--- ABOUT THIS TASK ---
What is needed is a copy of each line in the listing below that contains "will".

· · · · · · ·

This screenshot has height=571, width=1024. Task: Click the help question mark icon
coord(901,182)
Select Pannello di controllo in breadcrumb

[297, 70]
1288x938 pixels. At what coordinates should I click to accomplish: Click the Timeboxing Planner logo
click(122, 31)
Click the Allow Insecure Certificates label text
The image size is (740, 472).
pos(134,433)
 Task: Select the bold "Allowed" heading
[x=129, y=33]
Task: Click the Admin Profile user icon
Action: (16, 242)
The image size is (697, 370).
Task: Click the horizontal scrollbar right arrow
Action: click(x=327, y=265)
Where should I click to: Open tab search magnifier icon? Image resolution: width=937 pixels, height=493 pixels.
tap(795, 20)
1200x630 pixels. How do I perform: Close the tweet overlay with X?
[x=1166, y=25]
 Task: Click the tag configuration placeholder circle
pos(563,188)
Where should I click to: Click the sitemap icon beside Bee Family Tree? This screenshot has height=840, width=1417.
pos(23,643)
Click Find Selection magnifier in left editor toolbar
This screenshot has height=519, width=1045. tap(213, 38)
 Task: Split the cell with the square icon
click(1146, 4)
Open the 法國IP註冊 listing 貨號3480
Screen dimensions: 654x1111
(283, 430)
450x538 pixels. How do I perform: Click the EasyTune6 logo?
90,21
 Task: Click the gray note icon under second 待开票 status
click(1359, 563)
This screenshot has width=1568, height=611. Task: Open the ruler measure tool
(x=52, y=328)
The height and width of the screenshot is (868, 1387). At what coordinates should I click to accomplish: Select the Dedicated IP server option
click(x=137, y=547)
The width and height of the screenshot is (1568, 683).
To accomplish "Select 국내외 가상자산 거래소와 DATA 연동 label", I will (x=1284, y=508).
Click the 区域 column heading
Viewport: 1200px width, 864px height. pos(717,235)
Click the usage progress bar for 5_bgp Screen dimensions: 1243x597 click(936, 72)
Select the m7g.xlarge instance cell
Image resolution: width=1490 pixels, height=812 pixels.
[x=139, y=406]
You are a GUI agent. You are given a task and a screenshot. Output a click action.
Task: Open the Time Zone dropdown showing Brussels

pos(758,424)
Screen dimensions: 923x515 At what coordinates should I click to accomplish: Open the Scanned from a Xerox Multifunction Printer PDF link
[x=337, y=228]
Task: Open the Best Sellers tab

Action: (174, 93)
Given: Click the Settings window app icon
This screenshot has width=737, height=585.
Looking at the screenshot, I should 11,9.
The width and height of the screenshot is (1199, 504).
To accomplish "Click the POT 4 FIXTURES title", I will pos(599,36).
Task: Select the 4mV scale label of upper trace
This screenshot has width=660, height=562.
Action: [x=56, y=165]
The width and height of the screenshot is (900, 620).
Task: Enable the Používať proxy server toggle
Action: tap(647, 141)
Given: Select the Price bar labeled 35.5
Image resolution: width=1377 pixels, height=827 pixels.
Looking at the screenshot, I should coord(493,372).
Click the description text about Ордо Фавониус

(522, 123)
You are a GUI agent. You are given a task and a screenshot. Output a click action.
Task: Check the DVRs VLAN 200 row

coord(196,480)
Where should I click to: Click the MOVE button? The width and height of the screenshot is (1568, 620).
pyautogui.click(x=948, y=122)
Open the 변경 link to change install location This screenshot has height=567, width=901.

· · · · · · ·

--- TASK RESULT ---
To accomplish "Select 국내외 가상자산 거래소와 DATA 연동 label", I will (x=1284, y=508).
To accomplish "Click the POT 4 FIXTURES title", I will pos(599,36).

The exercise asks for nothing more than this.